YOUR INSTRUCTIONS:
Render every line of the entries below as a Markdown table with two columns, "Row" and "Line". Number the rows in order, and leave out blank lines.

═══ DATA PROVIDED

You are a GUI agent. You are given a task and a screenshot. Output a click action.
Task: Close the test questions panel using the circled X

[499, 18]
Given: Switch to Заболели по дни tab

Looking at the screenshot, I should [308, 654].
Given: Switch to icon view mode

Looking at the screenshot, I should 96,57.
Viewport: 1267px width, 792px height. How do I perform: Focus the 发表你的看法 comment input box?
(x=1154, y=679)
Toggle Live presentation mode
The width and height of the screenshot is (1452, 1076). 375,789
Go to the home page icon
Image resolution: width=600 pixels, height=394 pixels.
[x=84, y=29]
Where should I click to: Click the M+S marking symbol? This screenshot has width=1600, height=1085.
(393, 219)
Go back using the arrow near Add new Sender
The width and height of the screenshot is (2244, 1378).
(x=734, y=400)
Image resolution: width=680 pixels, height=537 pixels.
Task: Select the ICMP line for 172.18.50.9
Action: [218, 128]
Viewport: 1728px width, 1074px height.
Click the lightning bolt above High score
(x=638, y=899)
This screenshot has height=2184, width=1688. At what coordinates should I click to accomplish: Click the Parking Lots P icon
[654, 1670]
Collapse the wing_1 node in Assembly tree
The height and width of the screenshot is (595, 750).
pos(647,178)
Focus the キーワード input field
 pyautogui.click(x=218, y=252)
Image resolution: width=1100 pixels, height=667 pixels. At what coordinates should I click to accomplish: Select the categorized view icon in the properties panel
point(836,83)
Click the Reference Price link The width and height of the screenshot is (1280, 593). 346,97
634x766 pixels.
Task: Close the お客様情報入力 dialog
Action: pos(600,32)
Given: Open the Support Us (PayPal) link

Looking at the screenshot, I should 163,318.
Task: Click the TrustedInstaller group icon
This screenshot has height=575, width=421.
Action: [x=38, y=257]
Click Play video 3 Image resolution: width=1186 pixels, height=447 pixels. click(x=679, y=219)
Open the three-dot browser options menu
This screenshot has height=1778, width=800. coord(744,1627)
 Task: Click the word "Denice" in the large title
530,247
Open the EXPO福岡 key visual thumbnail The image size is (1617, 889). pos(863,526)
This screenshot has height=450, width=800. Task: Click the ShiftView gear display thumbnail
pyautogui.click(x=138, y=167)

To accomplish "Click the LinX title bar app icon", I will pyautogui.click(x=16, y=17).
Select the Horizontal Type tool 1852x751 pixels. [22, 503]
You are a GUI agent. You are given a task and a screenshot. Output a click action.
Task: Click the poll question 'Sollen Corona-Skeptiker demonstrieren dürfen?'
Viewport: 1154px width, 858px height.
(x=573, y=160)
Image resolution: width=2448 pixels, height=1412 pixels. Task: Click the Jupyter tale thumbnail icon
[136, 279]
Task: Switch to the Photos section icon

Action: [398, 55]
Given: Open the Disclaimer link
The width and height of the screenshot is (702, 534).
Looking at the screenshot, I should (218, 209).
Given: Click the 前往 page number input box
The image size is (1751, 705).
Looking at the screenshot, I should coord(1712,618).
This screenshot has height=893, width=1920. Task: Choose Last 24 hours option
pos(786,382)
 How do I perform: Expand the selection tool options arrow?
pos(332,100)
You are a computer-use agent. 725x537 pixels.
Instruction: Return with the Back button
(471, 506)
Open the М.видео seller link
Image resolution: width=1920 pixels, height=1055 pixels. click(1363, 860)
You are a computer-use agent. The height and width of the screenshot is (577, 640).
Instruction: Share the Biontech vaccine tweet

══════

RESULT OF THIS EXERCISE:
| Row | Line |
|---|---|
| 1 | You are a GUI agent. You are given a task and a screenshot. Output a click action. |
| 2 | Task: Close the test questions panel using the circled X |
| 3 | [499, 18] |
| 4 | Given: Switch to Заболели по дни tab |
| 5 | Looking at the screenshot, I should [308, 654]. |
| 6 | Given: Switch to icon view mode |
| 7 | Looking at the screenshot, I should 96,57. |
| 8 | Viewport: 1267px width, 792px height. How do I perform: Focus the 发表你的看法 comment input box? |
| 9 | (x=1154, y=679) |
| 10 | Toggle Live presentation mode |
| 11 | The width and height of the screenshot is (1452, 1076). 375,789 |
| 12 | Go to the home page icon |
| 13 | Image resolution: width=600 pixels, height=394 pixels. |
| 14 | [x=84, y=29] |
| 15 | Where should I click to: Click the M+S marking symbol? This screenshot has width=1600, height=1085. |
| 16 | (393, 219) |
| 17 | Go back using the arrow near Add new Sender |
| 18 | The width and height of the screenshot is (2244, 1378). |
| 19 | (x=734, y=400) |
| 20 | Image resolution: width=680 pixels, height=537 pixels. |
| 21 | Task: Select the ICMP line for 172.18.50.9 |
| 22 | Action: [218, 128] |
| 23 | Viewport: 1728px width, 1074px height. |
| 24 | Click the lightning bolt above High score |
| 25 | (x=638, y=899) |
| 26 | This screenshot has height=2184, width=1688. At what coordinates should I click to accomplish: Click the Parking Lots P icon |
| 27 | [654, 1670] |
| 28 | Collapse the wing_1 node in Assembly tree |
| 29 | The height and width of the screenshot is (595, 750). |
| 30 | pos(647,178) |
| 31 | Focus the キーワード input field |
| 32 |  pyautogui.click(x=218, y=252) |
| 33 | Image resolution: width=1100 pixels, height=667 pixels. At what coordinates should I click to accomplish: Select the categorized view icon in the properties panel |
| 34 | point(836,83) |
| 35 | Click the Reference Price link The width and height of the screenshot is (1280, 593). 346,97 |
| 36 | 634x766 pixels. |
| 37 | Task: Close the お客様情報入力 dialog |
| 38 | Action: pos(600,32) |
| 39 | Given: Open the Support Us (PayPal) link |
| 40 | Looking at the screenshot, I should 163,318. |
| 41 | Task: Click the TrustedInstaller group icon |
| 42 | This screenshot has height=575, width=421. |
| 43 | Action: [x=38, y=257] |
| 44 | Click Play video 3 Image resolution: width=1186 pixels, height=447 pixels. click(x=679, y=219) |
| 45 | Open the three-dot browser options menu |
| 46 | This screenshot has height=1778, width=800. coord(744,1627) |
| 47 |  Task: Click the word "Denice" in the large title |
| 48 | 530,247 |
| 49 | Open the EXPO福岡 key visual thumbnail The image size is (1617, 889). pos(863,526) |
| 50 | This screenshot has height=450, width=800. Task: Click the ShiftView gear display thumbnail |
| 51 | pyautogui.click(x=138, y=167) |
| 52 | To accomplish "Click the LinX title bar app icon", I will pyautogui.click(x=16, y=17). |
| 53 | Select the Horizontal Type tool 1852x751 pixels. [22, 503] |
| 54 | You are a GUI agent. You are given a task and a screenshot. Output a click action. |
| 55 | Task: Click the poll question 'Sollen Corona-Skeptiker demonstrieren dürfen?' |
| 56 | Viewport: 1154px width, 858px height. |
| 57 | (x=573, y=160) |
| 58 | Image resolution: width=2448 pixels, height=1412 pixels. Task: Click the Jupyter tale thumbnail icon |
| 59 | [136, 279] |
| 60 | Task: Switch to the Photos section icon |
| 61 | Action: [398, 55] |
| 62 | Given: Open the Disclaimer link |
| 63 | The width and height of the screenshot is (702, 534). |
| 64 | Looking at the screenshot, I should (218, 209). |
| 65 | Given: Click the 前往 page number input box |
| 66 | The image size is (1751, 705). |
| 67 | Looking at the screenshot, I should coord(1712,618). |
| 68 | This screenshot has height=893, width=1920. Task: Choose Last 24 hours option |
| 69 | pos(786,382) |
| 70 |  How do I perform: Expand the selection tool options arrow? |
| 71 | pos(332,100) |
| 72 | You are a computer-use agent. 725x537 pixels. |
| 73 | Instruction: Return with the Back button |
| 74 | (471, 506) |
| 75 | Open the М.видео seller link |
| 76 | Image resolution: width=1920 pixels, height=1055 pixels. click(1363, 860) |
| 77 | You are a computer-use agent. The height and width of the screenshot is (577, 640). |
| 78 | Instruction: Share the Biontech vaccine tweet |